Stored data
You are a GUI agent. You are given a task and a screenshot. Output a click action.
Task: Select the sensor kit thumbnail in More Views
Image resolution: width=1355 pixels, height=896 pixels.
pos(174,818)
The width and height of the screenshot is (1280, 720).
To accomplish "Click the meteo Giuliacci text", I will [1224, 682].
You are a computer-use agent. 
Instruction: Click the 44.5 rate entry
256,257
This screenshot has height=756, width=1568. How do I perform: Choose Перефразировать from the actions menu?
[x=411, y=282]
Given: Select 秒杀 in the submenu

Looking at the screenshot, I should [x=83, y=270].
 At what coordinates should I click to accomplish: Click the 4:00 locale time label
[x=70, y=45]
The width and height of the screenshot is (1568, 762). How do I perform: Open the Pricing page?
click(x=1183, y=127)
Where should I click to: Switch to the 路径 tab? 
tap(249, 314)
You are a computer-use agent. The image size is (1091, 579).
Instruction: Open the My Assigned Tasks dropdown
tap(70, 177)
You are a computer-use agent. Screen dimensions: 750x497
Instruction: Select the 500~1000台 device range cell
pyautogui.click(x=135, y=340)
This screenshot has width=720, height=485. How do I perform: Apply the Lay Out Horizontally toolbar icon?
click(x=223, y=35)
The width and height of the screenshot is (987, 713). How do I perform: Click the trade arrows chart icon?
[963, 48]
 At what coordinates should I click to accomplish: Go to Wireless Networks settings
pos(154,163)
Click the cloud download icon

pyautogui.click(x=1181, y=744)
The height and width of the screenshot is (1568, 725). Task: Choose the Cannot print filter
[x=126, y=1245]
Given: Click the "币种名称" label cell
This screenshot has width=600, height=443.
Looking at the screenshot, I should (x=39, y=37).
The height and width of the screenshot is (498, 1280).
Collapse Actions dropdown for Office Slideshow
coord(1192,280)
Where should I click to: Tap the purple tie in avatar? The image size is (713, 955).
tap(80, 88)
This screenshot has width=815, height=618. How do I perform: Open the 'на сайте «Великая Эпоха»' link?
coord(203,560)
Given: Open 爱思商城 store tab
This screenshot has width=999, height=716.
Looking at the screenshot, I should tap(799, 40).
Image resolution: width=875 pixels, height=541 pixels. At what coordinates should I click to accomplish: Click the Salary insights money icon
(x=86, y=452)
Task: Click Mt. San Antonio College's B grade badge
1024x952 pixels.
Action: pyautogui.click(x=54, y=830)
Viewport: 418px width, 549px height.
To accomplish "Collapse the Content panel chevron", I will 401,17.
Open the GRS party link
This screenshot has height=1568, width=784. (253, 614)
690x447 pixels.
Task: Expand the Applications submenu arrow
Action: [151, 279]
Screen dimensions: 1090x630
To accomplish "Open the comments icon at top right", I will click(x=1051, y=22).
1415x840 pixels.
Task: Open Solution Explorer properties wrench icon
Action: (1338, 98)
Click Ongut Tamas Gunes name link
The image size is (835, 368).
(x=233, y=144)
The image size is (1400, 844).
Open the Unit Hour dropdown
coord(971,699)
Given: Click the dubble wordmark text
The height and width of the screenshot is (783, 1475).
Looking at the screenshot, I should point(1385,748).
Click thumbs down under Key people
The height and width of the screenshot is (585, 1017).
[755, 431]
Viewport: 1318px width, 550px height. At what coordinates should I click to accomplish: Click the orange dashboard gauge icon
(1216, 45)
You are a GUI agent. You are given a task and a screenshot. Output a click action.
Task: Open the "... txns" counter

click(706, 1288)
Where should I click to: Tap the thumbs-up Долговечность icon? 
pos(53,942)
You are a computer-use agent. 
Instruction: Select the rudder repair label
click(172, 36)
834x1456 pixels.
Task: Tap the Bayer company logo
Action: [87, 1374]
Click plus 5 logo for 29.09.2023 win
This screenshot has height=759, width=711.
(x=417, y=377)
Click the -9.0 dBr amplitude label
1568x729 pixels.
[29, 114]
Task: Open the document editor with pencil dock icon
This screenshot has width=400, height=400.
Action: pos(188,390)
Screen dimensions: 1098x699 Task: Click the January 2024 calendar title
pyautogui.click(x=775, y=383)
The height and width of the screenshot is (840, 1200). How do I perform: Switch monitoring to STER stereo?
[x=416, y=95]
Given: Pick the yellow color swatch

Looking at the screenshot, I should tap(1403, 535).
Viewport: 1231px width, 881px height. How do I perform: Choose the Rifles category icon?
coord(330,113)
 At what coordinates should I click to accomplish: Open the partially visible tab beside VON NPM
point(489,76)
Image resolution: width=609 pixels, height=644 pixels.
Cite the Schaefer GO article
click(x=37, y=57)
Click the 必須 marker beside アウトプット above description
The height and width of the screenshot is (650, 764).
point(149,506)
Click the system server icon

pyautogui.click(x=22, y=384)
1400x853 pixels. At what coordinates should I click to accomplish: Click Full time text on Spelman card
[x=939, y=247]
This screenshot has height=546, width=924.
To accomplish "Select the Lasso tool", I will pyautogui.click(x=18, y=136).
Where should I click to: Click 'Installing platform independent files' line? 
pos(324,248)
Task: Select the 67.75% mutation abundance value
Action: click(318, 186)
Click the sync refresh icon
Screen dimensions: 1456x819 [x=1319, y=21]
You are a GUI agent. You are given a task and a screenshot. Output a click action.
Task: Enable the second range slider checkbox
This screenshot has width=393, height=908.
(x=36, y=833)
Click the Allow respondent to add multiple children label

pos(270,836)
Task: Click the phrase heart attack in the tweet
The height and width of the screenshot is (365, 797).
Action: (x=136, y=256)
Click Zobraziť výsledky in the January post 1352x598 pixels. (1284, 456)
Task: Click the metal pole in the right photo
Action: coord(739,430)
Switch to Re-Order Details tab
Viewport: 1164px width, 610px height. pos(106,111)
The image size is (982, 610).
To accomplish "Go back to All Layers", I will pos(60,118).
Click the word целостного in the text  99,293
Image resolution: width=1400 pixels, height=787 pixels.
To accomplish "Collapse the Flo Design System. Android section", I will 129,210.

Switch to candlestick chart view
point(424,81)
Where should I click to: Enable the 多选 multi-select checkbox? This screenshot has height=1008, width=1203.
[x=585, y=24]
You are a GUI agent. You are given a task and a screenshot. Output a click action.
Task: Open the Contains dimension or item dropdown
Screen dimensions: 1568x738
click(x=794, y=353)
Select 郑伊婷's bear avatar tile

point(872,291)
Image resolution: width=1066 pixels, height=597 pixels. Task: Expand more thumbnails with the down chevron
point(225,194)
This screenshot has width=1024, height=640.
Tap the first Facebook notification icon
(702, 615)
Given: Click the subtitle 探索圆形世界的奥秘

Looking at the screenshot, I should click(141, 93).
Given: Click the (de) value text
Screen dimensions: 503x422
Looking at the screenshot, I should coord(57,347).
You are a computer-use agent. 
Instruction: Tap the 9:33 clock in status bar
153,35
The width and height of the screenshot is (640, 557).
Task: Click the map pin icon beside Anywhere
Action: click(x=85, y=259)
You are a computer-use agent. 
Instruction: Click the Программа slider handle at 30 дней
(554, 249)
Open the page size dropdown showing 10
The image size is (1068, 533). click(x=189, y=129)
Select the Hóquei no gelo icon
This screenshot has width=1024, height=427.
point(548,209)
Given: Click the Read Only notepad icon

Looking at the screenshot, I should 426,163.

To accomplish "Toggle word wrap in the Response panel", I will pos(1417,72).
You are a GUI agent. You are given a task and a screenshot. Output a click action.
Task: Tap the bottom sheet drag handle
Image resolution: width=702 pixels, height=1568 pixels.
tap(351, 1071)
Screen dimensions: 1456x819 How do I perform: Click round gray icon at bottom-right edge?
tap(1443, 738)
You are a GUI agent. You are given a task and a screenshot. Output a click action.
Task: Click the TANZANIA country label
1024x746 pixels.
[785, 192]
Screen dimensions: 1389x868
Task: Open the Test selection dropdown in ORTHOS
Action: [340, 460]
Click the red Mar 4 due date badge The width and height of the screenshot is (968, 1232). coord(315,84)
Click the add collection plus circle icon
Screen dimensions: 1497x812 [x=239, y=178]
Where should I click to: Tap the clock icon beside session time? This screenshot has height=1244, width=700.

WORK INSTRUCTION: From the line holding "Given: Pick the yellow color swatch" to the line holding "Image resolution: width=609", inclusive, restate each line above exactly as written.

RESPONSE TO THIS TASK:
Given: Pick the yellow color swatch

Looking at the screenshot, I should tap(1403, 535).
Viewport: 1231px width, 881px height. How do I perform: Choose the Rifles category icon?
coord(330,113)
 At what coordinates should I click to accomplish: Open the partially visible tab beside VON NPM
point(489,76)
Image resolution: width=609 pixels, height=644 pixels.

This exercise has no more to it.